Angoulême 2017 : Hermann au filtre de l’Histoire
Grand Prix de la ville d’Angoulême 2016, Hermann a l’honneur d’une exposition rétrospective l’année suivante. L’occasion de redécouvrir que le prolifique dessinateur, dont la série emblématique se déroule dans un décor futuriste post-apocalyptique, a souvent trempé ses pinceaux dans diverses périodes historiques.
Le récit post-apocalyptique Jérémiah est sans doute la série qui a fait entrer Hermann dans le monde des grands de la bande dessinée, mais la carrière du dessinateur est très loin de se limiter à ces 32 tomes, ou aux 14 de Bernard Prince, aux intrigues policières contemporaines. La bibliographie du natif de Bévercé recèle également un certain nombre de récits ancrés dans une réalité historique plus ancienne. C’est sous cet angle que nous avons visité l’exposition Hermann, traditionnel accrochage dédié au Grand Prix de l’année précédente. Avec le grand plaisir de pouvoir examiner autant d’originaux, et donc de constater au plus près le talent hors norme de dessinateur, d’encreur, d’as du découpage et de coloriste d’Hermann.

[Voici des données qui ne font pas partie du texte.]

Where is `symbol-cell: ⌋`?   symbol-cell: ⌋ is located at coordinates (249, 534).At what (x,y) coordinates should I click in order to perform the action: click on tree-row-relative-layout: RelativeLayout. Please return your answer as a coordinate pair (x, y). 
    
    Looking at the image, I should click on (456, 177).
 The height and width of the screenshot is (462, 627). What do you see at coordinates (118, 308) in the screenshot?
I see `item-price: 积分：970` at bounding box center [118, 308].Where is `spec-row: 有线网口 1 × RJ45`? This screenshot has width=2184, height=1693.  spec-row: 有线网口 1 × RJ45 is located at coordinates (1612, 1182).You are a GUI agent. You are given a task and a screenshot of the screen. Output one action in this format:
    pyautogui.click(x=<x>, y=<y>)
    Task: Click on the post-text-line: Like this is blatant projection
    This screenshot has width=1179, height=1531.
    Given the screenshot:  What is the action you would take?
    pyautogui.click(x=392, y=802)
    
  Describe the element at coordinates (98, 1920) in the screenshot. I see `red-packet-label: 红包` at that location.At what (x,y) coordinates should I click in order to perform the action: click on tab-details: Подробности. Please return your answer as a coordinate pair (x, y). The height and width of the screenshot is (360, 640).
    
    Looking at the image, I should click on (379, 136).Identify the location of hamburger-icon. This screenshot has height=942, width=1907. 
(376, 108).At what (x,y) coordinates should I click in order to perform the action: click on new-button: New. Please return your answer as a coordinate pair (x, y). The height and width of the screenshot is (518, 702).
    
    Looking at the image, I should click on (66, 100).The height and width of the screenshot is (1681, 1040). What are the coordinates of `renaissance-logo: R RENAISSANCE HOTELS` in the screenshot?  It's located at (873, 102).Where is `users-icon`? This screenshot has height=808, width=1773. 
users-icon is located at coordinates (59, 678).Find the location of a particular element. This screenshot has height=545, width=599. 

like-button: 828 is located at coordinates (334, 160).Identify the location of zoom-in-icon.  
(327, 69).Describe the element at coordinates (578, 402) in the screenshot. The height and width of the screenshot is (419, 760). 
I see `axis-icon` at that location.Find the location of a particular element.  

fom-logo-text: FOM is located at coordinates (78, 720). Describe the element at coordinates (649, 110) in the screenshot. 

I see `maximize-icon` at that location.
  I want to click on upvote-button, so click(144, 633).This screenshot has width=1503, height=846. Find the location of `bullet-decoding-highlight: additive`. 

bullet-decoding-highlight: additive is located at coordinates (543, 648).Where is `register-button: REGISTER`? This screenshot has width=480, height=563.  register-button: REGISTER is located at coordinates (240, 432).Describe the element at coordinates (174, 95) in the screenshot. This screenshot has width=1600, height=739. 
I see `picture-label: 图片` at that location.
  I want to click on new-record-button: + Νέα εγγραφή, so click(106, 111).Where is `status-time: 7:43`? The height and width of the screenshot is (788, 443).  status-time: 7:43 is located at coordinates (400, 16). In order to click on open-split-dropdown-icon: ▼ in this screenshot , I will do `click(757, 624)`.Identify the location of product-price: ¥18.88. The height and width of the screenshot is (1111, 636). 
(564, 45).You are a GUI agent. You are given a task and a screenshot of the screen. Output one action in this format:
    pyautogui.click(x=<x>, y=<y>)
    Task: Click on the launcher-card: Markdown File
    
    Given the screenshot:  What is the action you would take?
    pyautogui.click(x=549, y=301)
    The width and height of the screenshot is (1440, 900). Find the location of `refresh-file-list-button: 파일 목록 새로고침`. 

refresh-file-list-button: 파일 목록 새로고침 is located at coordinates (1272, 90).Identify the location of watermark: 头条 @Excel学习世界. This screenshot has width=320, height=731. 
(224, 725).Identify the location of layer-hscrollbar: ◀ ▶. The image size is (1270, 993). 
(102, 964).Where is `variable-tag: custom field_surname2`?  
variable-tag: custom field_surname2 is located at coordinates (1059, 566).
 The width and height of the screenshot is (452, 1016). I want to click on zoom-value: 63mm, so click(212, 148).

Une des périodes fétiches du dessinateur belge est sans nul doute le XIXe siècle américain. Les westerns prennent une belle place dans l’ensemble de ses œuvres. Dès 1972, il commence la série Comanche, sur un scénario de Greg, l’histoire de la jeune propriétaire du ranch 666 dans le Wyoming. Il en dessinera 10 épisodes. C’est dans la série de one-shots qu’il réalisera aux fils des ans que l’on va trouver d’autres histoires situées dans le Far West, et en particulier On a tué Wild Bill en 1999. A noter que Duke son dernier album en date publié en janvier, scénarisé par son fils Yves H., est également un western. Malgré une documentation indéniable qui plonge le lecteur dans une reconstitution qui se veut la plus réaliste possible, la période est plutôt fantasmée chez Hermann ou son fils, toujours très violente, en écho aux films de Sam Peckinpah.
Pour une réflexion globale sur le western en bande dessinée -> le n°6 du webzine Cases d’Histoire.
Le XVIIIe siècle également a été traité par Hermann, dans un diptyque intitulé Le Diable des sept mers, chez Dupuis en 2008-2009. Un récit de pirates entre Barbe-Rouge de Charlier et Hubinon, et L’île au trésor de Stevenson, dont la violence n’est encore une fois pas exempte. Quelques belles planches sont parsemée dans l’exposition.
La ségrégation aux États-Unis dans les années 1950 est un autre thème abordé dans un album d’Hermann et présenté dans l’exposition. Avec Old Pa Anderson (scénario de Yves H., Le Lombard, 2016), le dessinateur belge s’immerge dans un Mississippi où la condition des noirs, séparés des blancs mais théoriquement égaux avec eux, ne ressemble pas vraiment à ce qui est promis dans la loi. Une fois de plus, la violence est omniprésente dans un album tout en ambiance.
Mais l’œuvre majeure d’Hermann est à trouver au début du XIIe siècle, une période pendant laquelle Aymar de Bois-Maury part à la reconquête de son fief injustement volé. Minutie de la reconstitution, souci de réalisme dans les dialogues (jusqu’à un certain point, pour qu’ils soient compréhensibles du lecteur moderne), situations en phase avec l’époque, présentation d’un Moyen Âge qui respecte mieux la recherche scientifique, Les Tours de Bois-Maury fait partie des séries historiques majeures des années 80 avec Les Passagers du Vent, Arno ou Les Chemins de Malefosse. Elle tranche par rapport aux autres planches publiées dans le magazine Vécu, lancé par Glénat en 1985 et spécialisé en bande dessinée historique. L’exposition présente de magnifiques originaux qui montrent la qualité de dessinateur d’Hermann, notamment pour ces grandes cases qui s’étalent sur 2/3 de planche. La série, dont l’intérêt retombe un peu après la conclusion du premier cycle de 10 tomes (ce sont ensuite les aventures des descendants d’Aymar qui sont comptées), est absolument remarquable, tant du point de vue de l’intrigue que du dessin. Pouvoir examiner de près quelques planches est un régal.
Exposition Hermann, Espace Franquin, Angoulême, jusqu’au 29 janvier.